James MacMILLAN (b. 1959)
‘O’ Advent antiphon for 3-part treble choir, trumpet and
strings (2008) [8:48]
Tryst for orchestra (1989) [25:59]
Magnificat for choir and orchestra (1999) [14:07]
Nunc Dimittis for choir and orchestra (2001) [7:15]
Netherlands Radio Choir/Edward Caswell
Netherlands Radio Chamber Philharmonic/James MacMillan
rec. 15-16 June 2011, Netherlands Broadcasting Music Centre, Hilversum,
Full sung texts not included
MacMillan series vol. 2
CHALLENGE CLASSICS CC72554 [56:10]
Volume 1 in the MacMillan series on Challenge Classics
comprising ‘A Deep But Dazzling Darkness’ for solo
violin, ensemble and tape, ‘Í’ (A Meditation
on Iona) for strings and percussion and ‘Veni, Veni Emmanuel’
a concerto for percussion and orchestra was well received. Following
close on its heels this vol. 2 consists of four works, three of which
include a choir, a survey that could be said to be an expression of
the composer’s devout Roman Catholic faith which is a continually
occurring component in his compositions.
Here MacMillan continues to conduct the Netherlands Radio Chamber Philharmonic
becoming their guest conductor in 2010.
The opening work is the première recording is the advent antiphon
‘O’ for 3-part treble choir, trumpet and strings
a BBC commission from 2008 for the first ‘Choral Evensong’

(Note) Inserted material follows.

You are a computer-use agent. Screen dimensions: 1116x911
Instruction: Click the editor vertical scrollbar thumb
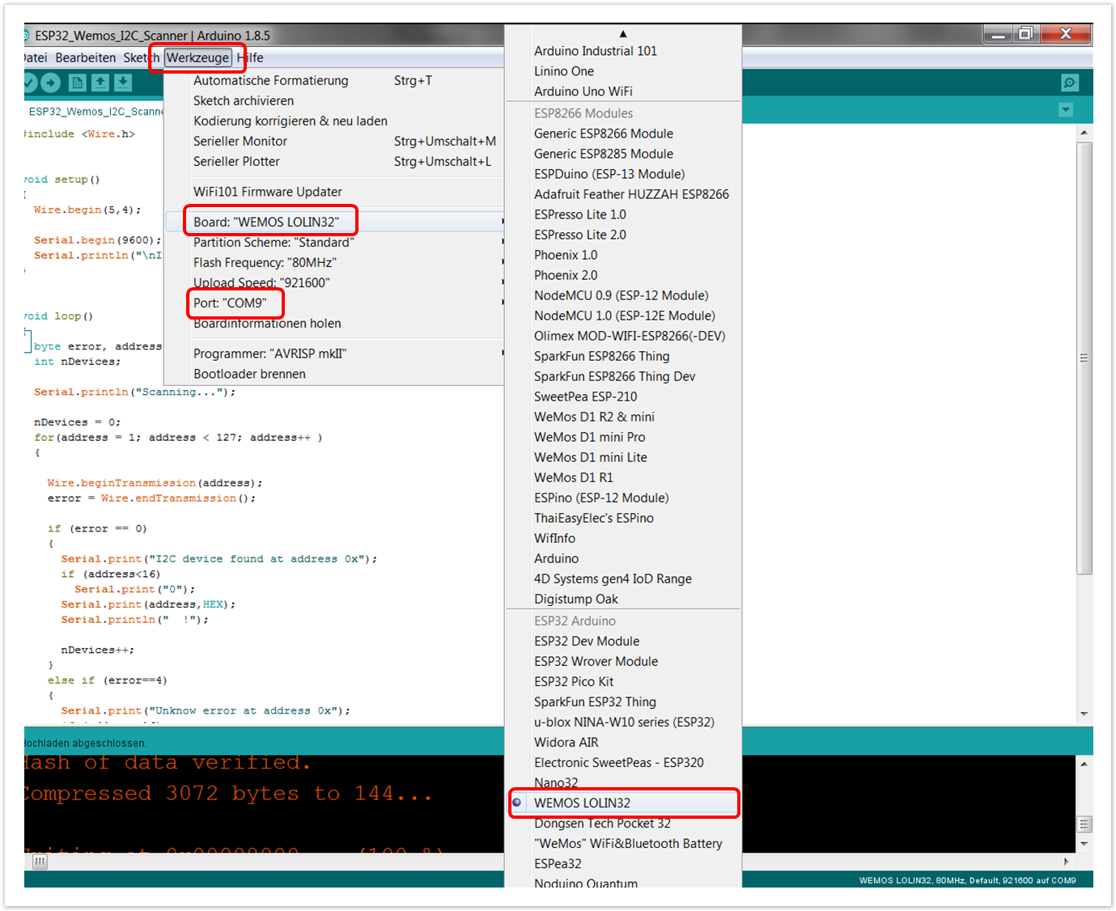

of the new Millennium at Wells Cathedral. The score an adaptation of
an existing work, sets an English text ‘O Radiant Dawn’
used at Vespers in the season of Advent specifically for 21 December.
Almost immediately the women’s voices and the strings create a
compellingly cool and shadowy atmosphere while the plaintive trumpet
part invokes a sense of stark beauty.
From 1989 Tryst for orchestra, lasting over twenty-five minutes,
was a commission by the St. Magnus Festival in Orkney for the Scottish
Chamber Orchestra. Some years ago MacMillan set a love poem by William
Soutar titled The Tryst to a simple melody. It was done in the
manner of an old Scots ballad, an approach he has employed in several
of his works. Cast in a single movement in five sections Tryst
is weighty and rather thorny and almost dares the listener to like it.
Fascinating are the absorbing layers of sound that in the main feel
decidedly dramatic. The section built on driving rhythms is especially
The final two works are evening canticles scored for choir and orchestra.
First comes the Magnificat which is the Virgin Mary’s hymn
of praise to the Lord. Scored for choir and orchestra, it is a BBC commission
from 1999 for a Millennium broadcast from Wells Cathedral. With its
eerie, rather mysterious opening the Magnificat strongly conveys
a sense of an extreme expanse. It’s like a journey under a starlit
winter sky. From 10:59 there are six rapid outbursts for brass - thunderous
and snarling. The second work is the Nunc Dimittis - the opening
words of Simeon’s hymn of praise for the presentation of the infant
Jesus in the Temple in Jerusalem. This is a Westminster Cathedral commission
from 2001. Sharing some music from the Magnificat the often exultant
Nunc Dimittis is intensely reverential and the percussion play
a crucial role.
James MacMillan’s conducting provides textural and structural
clarity while the Netherlands Radio Chamber Philharmonic respond with
style. Clearly the Netherlands Radio Choir has been impeccably prepared
by their chorus master Edward Caswell. The sing with a splendid stream
of tone and an appropriate amount of reverential expression.
MacMillan’s music may initially seem heavy and tough to penetrate
but this excellently performed second volume is approachable, with a
reasonable amount of concentration, and will certainly bring rewards.